▶ Dataset:
────────

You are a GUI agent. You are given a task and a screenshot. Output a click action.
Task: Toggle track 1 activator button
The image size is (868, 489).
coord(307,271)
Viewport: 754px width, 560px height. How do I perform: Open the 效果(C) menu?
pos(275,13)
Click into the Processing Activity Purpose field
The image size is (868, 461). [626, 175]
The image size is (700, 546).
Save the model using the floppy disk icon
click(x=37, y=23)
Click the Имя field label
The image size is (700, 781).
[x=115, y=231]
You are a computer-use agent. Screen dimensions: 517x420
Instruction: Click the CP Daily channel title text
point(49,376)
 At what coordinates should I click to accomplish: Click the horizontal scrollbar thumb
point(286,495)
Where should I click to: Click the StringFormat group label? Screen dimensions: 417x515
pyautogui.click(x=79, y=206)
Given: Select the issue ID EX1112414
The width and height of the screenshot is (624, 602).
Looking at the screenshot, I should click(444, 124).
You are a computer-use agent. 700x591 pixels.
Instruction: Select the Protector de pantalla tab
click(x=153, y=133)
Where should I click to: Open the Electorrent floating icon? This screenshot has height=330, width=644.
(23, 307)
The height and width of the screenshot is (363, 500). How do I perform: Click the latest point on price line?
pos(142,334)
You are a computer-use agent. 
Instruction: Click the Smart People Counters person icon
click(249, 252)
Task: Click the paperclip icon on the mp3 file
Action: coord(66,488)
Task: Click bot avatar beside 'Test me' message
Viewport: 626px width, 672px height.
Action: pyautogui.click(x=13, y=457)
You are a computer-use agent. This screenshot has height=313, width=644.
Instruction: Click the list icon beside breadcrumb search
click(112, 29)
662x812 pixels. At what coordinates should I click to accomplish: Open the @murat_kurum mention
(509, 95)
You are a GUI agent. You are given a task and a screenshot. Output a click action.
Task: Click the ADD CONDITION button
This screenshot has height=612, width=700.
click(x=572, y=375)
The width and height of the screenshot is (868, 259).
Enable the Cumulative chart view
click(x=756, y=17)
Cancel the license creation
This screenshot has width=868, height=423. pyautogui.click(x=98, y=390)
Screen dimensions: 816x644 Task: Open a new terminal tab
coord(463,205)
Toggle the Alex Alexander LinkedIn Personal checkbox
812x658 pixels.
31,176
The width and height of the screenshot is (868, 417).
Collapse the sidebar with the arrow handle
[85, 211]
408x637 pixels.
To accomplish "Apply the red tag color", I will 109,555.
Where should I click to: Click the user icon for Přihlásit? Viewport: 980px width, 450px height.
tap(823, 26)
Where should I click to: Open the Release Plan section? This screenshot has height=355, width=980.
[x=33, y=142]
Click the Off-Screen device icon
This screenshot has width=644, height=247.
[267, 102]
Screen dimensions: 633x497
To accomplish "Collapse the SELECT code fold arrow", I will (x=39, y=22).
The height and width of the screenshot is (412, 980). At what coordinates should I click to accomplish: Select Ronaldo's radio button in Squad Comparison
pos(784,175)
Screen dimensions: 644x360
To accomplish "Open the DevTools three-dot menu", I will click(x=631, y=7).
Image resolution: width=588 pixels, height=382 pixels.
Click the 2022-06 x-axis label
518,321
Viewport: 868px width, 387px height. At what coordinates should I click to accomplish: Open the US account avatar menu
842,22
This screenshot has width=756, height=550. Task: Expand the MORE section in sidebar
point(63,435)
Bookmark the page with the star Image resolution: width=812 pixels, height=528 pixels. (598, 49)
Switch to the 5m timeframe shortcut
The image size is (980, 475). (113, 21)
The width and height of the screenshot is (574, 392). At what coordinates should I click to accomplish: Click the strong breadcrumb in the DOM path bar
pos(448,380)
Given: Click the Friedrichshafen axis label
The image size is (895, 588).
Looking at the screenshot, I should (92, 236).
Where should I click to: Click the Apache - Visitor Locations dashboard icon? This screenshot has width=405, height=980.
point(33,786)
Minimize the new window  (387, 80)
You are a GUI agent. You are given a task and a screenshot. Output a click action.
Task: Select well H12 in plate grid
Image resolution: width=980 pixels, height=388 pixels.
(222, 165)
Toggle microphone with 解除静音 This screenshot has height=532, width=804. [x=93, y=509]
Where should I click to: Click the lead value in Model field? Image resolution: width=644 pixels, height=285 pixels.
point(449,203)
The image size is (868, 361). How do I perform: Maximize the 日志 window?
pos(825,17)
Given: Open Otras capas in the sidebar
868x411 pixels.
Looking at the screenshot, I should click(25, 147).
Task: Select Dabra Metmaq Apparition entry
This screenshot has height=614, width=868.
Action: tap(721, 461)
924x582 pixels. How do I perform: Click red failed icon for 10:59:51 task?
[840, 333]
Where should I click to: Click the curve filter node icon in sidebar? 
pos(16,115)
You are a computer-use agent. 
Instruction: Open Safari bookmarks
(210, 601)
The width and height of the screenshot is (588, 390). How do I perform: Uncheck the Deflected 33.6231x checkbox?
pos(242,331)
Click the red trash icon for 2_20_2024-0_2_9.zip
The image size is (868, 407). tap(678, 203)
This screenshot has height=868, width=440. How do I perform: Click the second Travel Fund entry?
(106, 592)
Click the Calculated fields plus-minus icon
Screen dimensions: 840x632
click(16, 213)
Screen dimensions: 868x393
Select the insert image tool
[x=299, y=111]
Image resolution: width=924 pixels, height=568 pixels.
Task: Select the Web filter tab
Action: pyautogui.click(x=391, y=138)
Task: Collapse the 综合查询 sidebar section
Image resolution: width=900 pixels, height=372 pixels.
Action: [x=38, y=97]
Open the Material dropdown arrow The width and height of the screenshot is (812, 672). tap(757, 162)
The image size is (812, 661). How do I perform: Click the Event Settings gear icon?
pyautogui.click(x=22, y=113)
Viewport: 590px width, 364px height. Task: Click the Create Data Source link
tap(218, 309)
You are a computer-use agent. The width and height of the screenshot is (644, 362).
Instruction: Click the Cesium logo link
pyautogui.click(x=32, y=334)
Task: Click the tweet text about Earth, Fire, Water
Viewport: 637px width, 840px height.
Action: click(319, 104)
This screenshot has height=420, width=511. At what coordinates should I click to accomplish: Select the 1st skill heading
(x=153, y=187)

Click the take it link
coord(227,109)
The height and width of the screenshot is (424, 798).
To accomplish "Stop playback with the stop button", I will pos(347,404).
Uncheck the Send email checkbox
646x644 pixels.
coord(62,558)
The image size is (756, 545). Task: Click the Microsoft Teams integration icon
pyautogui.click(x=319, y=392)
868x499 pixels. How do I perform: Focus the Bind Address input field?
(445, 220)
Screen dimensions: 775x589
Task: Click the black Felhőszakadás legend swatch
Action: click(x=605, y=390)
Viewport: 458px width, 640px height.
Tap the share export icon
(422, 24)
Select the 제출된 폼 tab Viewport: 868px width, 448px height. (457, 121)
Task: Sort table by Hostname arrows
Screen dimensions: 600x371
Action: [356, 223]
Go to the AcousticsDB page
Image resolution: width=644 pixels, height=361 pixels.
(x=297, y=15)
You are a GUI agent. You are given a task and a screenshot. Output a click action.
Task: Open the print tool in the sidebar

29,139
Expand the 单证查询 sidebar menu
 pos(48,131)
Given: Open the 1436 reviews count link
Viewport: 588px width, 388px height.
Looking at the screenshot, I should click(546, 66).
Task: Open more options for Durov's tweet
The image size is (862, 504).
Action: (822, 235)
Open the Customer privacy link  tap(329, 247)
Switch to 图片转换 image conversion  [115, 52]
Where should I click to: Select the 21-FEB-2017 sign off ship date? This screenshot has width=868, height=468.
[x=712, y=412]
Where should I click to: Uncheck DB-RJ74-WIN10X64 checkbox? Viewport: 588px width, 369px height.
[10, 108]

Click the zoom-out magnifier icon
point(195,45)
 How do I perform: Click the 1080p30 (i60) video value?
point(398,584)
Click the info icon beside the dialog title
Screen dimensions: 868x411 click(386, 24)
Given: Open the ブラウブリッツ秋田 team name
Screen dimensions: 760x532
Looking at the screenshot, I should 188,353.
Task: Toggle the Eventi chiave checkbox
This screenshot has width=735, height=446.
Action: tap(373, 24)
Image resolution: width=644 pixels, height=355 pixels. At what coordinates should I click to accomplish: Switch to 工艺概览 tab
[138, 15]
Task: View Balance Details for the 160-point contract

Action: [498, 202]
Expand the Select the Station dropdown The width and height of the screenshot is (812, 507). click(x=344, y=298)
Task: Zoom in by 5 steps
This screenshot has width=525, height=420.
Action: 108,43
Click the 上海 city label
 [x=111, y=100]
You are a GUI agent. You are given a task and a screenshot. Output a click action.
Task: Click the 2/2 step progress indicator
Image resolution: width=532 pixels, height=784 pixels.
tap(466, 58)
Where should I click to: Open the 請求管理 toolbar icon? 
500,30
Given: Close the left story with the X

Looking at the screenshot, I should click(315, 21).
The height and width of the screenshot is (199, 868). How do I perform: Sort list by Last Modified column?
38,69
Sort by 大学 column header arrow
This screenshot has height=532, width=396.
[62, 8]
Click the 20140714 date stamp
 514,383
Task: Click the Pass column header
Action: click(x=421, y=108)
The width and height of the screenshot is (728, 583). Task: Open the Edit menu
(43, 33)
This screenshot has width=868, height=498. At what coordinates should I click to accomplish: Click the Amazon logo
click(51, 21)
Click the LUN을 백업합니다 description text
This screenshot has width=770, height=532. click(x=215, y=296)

────────

▶ Problem requirements:
From the line that has "The height and width of the screenshot is (424, 798)." through the line that has "Task: Toggle the Eventi chiave checkbox", copy every line exactly as it appears above, and leave out all others.

▶ Your solution:
The height and width of the screenshot is (424, 798).
To accomplish "Stop playback with the stop button", I will pos(347,404).
Uncheck the Send email checkbox
646x644 pixels.
coord(62,558)
The image size is (756, 545). Task: Click the Microsoft Teams integration icon
pyautogui.click(x=319, y=392)
868x499 pixels. How do I perform: Focus the Bind Address input field?
(445, 220)
Screen dimensions: 775x589
Task: Click the black Felhőszakadás legend swatch
Action: click(x=605, y=390)
Viewport: 458px width, 640px height.
Tap the share export icon
(422, 24)
Select the 제출된 폼 tab Viewport: 868px width, 448px height. (457, 121)
Task: Sort table by Hostname arrows
Screen dimensions: 600x371
Action: [356, 223]
Go to the AcousticsDB page
Image resolution: width=644 pixels, height=361 pixels.
(x=297, y=15)
You are a GUI agent. You are given a task and a screenshot. Output a click action.
Task: Open the print tool in the sidebar

29,139
Expand the 单证查询 sidebar menu
 pos(48,131)
Given: Open the 1436 reviews count link
Viewport: 588px width, 388px height.
Looking at the screenshot, I should click(546, 66).
Task: Open more options for Durov's tweet
The image size is (862, 504).
Action: (822, 235)
Open the Customer privacy link  tap(329, 247)
Switch to 图片转换 image conversion  [115, 52]
Where should I click to: Select the 21-FEB-2017 sign off ship date? This screenshot has width=868, height=468.
[x=712, y=412]
Where should I click to: Uncheck DB-RJ74-WIN10X64 checkbox? Viewport: 588px width, 369px height.
[10, 108]

Click the zoom-out magnifier icon
point(195,45)
 How do I perform: Click the 1080p30 (i60) video value?
point(398,584)
Click the info icon beside the dialog title
Screen dimensions: 868x411 click(386, 24)
Given: Open the ブラウブリッツ秋田 team name
Screen dimensions: 760x532
Looking at the screenshot, I should 188,353.
Task: Toggle the Eventi chiave checkbox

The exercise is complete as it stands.